Your task is to print every entry below exactly as given.

(Entries provided Opens)

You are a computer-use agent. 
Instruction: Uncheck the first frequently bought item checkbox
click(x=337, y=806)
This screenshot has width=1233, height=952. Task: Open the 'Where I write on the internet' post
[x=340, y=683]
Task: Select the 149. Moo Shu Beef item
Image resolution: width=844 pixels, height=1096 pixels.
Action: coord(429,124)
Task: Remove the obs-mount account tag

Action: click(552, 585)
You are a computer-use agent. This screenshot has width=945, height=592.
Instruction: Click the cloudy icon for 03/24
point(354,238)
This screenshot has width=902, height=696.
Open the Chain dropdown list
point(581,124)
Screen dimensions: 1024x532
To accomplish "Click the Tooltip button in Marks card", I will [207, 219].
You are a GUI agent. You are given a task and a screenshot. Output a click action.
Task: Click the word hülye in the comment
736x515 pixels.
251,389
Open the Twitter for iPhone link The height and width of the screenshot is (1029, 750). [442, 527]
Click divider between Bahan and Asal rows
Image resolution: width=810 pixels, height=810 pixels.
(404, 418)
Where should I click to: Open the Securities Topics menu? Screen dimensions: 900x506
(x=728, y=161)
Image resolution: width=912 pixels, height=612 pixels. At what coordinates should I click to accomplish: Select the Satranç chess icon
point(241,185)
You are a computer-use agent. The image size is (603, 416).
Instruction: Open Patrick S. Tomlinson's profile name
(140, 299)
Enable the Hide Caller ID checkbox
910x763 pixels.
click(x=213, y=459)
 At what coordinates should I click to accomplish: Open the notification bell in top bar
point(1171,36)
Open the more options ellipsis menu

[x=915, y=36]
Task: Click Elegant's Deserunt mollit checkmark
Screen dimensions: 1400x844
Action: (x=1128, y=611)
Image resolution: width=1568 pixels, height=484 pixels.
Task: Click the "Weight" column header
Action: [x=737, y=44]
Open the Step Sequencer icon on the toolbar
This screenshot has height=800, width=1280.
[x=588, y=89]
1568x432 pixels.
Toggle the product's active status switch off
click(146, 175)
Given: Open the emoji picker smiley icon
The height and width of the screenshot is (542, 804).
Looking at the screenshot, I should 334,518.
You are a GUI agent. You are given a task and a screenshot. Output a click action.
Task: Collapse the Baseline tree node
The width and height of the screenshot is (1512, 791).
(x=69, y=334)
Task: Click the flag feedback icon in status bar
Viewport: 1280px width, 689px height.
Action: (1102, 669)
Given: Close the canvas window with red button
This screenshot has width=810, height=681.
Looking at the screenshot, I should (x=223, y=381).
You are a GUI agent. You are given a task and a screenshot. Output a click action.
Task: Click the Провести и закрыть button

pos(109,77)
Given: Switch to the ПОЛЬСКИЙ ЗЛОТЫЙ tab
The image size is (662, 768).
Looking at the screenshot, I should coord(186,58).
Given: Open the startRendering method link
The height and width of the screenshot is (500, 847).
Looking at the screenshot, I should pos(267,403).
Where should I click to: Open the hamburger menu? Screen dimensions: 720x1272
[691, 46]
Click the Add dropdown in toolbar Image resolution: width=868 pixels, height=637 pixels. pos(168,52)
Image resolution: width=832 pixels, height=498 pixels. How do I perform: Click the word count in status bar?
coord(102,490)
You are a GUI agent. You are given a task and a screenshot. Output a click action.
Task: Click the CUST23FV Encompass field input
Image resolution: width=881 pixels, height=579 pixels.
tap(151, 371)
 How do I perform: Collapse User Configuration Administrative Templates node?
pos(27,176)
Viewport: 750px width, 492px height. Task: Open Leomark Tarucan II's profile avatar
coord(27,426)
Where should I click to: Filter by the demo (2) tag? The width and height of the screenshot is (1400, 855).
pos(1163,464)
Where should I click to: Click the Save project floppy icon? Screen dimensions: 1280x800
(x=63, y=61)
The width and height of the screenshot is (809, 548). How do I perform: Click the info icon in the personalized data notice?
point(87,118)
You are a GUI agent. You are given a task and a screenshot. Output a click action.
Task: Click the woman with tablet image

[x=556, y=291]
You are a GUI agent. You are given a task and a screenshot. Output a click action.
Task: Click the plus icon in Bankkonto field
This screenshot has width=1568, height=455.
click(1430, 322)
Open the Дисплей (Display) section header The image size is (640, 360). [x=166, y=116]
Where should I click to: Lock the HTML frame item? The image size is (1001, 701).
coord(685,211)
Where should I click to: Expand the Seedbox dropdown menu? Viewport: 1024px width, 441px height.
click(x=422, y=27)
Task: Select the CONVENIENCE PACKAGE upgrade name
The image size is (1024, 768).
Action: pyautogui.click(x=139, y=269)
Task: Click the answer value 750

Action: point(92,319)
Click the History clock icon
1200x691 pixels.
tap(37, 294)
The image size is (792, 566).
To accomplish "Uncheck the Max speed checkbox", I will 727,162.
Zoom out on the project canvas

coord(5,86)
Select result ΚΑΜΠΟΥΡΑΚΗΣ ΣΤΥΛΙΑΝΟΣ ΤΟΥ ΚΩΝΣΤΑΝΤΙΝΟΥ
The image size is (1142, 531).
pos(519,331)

(Entries provided Closes)

> _Exercise solution_:
You are a computer-use agent. 
Instruction: Uncheck the first frequently bought item checkbox
click(x=337, y=806)
This screenshot has width=1233, height=952. Task: Open the 'Where I write on the internet' post
[x=340, y=683]
Task: Select the 149. Moo Shu Beef item
Image resolution: width=844 pixels, height=1096 pixels.
Action: coord(429,124)
Task: Remove the obs-mount account tag

Action: click(552, 585)
You are a computer-use agent. This screenshot has width=945, height=592.
Instruction: Click the cloudy icon for 03/24
point(354,238)
This screenshot has width=902, height=696.
Open the Chain dropdown list
point(581,124)
Screen dimensions: 1024x532
To accomplish "Click the Tooltip button in Marks card", I will [207, 219].
You are a GUI agent. You are given a task and a screenshot. Output a click action.
Task: Click the word hülye in the comment
736x515 pixels.
251,389
Open the Twitter for iPhone link The height and width of the screenshot is (1029, 750). [442, 527]
Click divider between Bahan and Asal rows
Image resolution: width=810 pixels, height=810 pixels.
(404, 418)
Where should I click to: Open the Securities Topics menu? Screen dimensions: 900x506
(x=728, y=161)
Image resolution: width=912 pixels, height=612 pixels. At what coordinates should I click to accomplish: Select the Satranç chess icon
point(241,185)
You are a computer-use agent. The image size is (603, 416).
Instruction: Open Patrick S. Tomlinson's profile name
(140, 299)
Enable the Hide Caller ID checkbox
910x763 pixels.
click(x=213, y=459)
 At what coordinates should I click to accomplish: Open the notification bell in top bar
point(1171,36)
Open the more options ellipsis menu

[x=915, y=36]
Task: Click Elegant's Deserunt mollit checkmark
Screen dimensions: 1400x844
Action: (x=1128, y=611)
Image resolution: width=1568 pixels, height=484 pixels.
Task: Click the "Weight" column header
Action: [x=737, y=44]
Open the Step Sequencer icon on the toolbar
This screenshot has height=800, width=1280.
[x=588, y=89]
1568x432 pixels.
Toggle the product's active status switch off
click(146, 175)
Given: Open the emoji picker smiley icon
The height and width of the screenshot is (542, 804).
Looking at the screenshot, I should 334,518.
You are a GUI agent. You are given a task and a screenshot. Output a click action.
Task: Collapse the Baseline tree node
The width and height of the screenshot is (1512, 791).
(x=69, y=334)
Task: Click the flag feedback icon in status bar
Viewport: 1280px width, 689px height.
Action: (1102, 669)
Given: Close the canvas window with red button
This screenshot has width=810, height=681.
Looking at the screenshot, I should (x=223, y=381).
You are a GUI agent. You are given a task and a screenshot. Output a click action.
Task: Click the Провести и закрыть button

pos(109,77)
Given: Switch to the ПОЛЬСКИЙ ЗЛОТЫЙ tab
The image size is (662, 768).
Looking at the screenshot, I should coord(186,58).
Given: Open the startRendering method link
The height and width of the screenshot is (500, 847).
Looking at the screenshot, I should pos(267,403).
Where should I click to: Open the hamburger menu? Screen dimensions: 720x1272
[691, 46]
Click the Add dropdown in toolbar Image resolution: width=868 pixels, height=637 pixels. pos(168,52)
Image resolution: width=832 pixels, height=498 pixels. How do I perform: Click the word count in status bar?
coord(102,490)
You are a GUI agent. You are given a task and a screenshot. Output a click action.
Task: Click the CUST23FV Encompass field input
Image resolution: width=881 pixels, height=579 pixels.
tap(151, 371)
 How do I perform: Collapse User Configuration Administrative Templates node?
pos(27,176)
Viewport: 750px width, 492px height. Task: Open Leomark Tarucan II's profile avatar
coord(27,426)
Where should I click to: Filter by the demo (2) tag? The width and height of the screenshot is (1400, 855).
pos(1163,464)
Where should I click to: Click the Save project floppy icon? Screen dimensions: 1280x800
(x=63, y=61)
The width and height of the screenshot is (809, 548). How do I perform: Click the info icon in the personalized data notice?
point(87,118)
You are a GUI agent. You are given a task and a screenshot. Output a click action.
Task: Click the woman with tablet image

[x=556, y=291]
You are a GUI agent. You are given a task and a screenshot. Output a click action.
Task: Click the plus icon in Bankkonto field
This screenshot has width=1568, height=455.
click(1430, 322)
Open the Дисплей (Display) section header The image size is (640, 360). [x=166, y=116]
Where should I click to: Lock the HTML frame item? The image size is (1001, 701).
coord(685,211)
Where should I click to: Expand the Seedbox dropdown menu? Viewport: 1024px width, 441px height.
click(x=422, y=27)
Task: Select the CONVENIENCE PACKAGE upgrade name
The image size is (1024, 768).
Action: pyautogui.click(x=139, y=269)
Task: Click the answer value 750

Action: point(92,319)
Click the History clock icon
1200x691 pixels.
tap(37, 294)
The image size is (792, 566).
To accomplish "Uncheck the Max speed checkbox", I will 727,162.
Zoom out on the project canvas

coord(5,86)
Select result ΚΑΜΠΟΥΡΑΚΗΣ ΣΤΥΛΙΑΝΟΣ ΤΟΥ ΚΩΝΣΤΑΝΤΙΝΟΥ
The image size is (1142, 531).
pos(519,331)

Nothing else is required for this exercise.